Aufrichtiger als die Ausführungen aus dem Generalkonsulat wirkt einer der per Plakat in die Welt getragenen Slogans: »#CancelRussianCulture«. Die dieser Tage vielfach thematisierte Gegenoffensive beschränkt sich eben nicht nur auf die innerukrainische Front, sondern betrifft auch Bibliotheken, Konzerte, Festivals, Sportereignisse und Theaterbühnen.

Ein anderes Plakat stellte in assoziativem Überschwang fest: »What’s next? Putins mein Kampf«. Nun hat man allerdings nicht Putin das Wort auf der Theaterbühne geredet, sondern einem Soldaten Gehör verschafft, der des Krieges überdrüssig ist. Die Gleichsetzung von Putin und Hitler mag in der Ukraine medial bereits vollkommen durchgesetzt sein, aber hierzulande mutet dergleichen – aus den besten Gründen! – befremdlich an. Der in Hamburg skandierte Spruch »Keine Bühne für Täter!« reiht sich ein in die aktivistische Verklärung, jeder Russe, ganz gleich, wie er zum Krieg steht, sei ein ebensolcher Täter. Da ist es nicht mehr weit, bis man ein neues »Tätervolk« ausmacht. Freuen wird das auch diejenigen, die schon lange Schluss machen wollen mit dem »deutschen Kult« um die lästige Geschichtsaufarbeitung.
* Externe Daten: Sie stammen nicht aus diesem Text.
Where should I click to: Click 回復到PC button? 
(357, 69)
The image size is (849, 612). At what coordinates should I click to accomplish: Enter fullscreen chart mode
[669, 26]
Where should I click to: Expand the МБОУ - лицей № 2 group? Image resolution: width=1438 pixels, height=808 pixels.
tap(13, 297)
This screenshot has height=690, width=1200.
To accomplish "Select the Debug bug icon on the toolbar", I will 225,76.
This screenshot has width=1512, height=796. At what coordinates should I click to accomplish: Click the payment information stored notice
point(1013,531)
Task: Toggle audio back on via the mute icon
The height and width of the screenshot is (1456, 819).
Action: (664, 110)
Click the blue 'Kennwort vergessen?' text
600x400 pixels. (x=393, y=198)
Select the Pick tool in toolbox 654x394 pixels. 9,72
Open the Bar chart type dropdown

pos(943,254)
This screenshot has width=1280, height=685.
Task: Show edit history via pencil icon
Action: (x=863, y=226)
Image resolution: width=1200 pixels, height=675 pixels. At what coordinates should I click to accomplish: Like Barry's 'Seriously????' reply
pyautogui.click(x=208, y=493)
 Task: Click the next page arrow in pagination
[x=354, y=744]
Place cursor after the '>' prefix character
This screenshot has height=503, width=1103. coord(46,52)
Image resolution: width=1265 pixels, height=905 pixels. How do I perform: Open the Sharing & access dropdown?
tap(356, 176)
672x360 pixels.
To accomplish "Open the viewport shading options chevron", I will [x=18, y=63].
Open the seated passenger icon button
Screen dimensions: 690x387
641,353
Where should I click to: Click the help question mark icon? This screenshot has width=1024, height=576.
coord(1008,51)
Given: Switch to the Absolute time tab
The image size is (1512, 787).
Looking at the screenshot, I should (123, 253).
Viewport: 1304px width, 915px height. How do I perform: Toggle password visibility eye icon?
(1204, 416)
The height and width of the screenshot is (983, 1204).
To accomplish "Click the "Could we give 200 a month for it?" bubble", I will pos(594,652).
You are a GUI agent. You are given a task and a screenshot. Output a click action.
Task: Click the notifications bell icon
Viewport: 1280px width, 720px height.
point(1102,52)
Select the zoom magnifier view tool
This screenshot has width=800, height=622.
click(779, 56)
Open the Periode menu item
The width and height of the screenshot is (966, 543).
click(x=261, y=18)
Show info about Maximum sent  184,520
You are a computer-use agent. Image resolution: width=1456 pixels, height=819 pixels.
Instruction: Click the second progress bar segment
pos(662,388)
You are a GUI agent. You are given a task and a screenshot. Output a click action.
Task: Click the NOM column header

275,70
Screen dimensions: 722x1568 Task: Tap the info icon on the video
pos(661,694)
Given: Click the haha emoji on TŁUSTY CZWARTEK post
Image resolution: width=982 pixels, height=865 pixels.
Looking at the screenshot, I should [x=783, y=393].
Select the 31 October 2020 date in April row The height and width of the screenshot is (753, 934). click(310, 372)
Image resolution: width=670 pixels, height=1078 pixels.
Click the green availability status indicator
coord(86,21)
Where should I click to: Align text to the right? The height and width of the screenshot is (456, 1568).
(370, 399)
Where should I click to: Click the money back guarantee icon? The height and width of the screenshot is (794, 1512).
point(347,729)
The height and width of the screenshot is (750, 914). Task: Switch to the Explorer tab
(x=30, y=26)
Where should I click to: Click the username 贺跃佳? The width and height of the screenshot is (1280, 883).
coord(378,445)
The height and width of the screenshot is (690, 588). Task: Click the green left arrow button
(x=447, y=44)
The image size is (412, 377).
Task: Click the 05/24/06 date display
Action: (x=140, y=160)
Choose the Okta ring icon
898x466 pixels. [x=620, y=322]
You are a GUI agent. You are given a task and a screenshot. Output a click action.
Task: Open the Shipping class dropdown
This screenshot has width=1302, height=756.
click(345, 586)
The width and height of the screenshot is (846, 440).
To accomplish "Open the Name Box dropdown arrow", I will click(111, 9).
Der simplifizierte Dualismus, wonach jeder Russe ein Feind, jeder Ukrainer ein Held ist, sollte uns misstrauisch machen. Mag sein, dass Pawel Filatjew große Schuld auf sich geladen hat. Aber wenn es in einem Krieg wirkliche Helden gibt, dann sind es die Menschen, die ihm entsagen, die vor ihm fliehen, die Schutzbedürftigen und Wehrpflichtigen bei der Flucht helfen. Am Krieg gibt es nichts Glorreiches. Dass Putins Angriffskrieg verbrecherisch ist, steht außer Frage. Dass ein Verteidigungskrieg nur ein Akt des Humanismus ist, ist eine unzulässige Vereinfachung, die uns blind macht für andere Verbrechen. Man darf sich von einer kritischen Öffentlichkeit, zu der die Theater unbedingt dazugehören, wünschen, dass sie in diesen Fragen Aufklärung stiftet.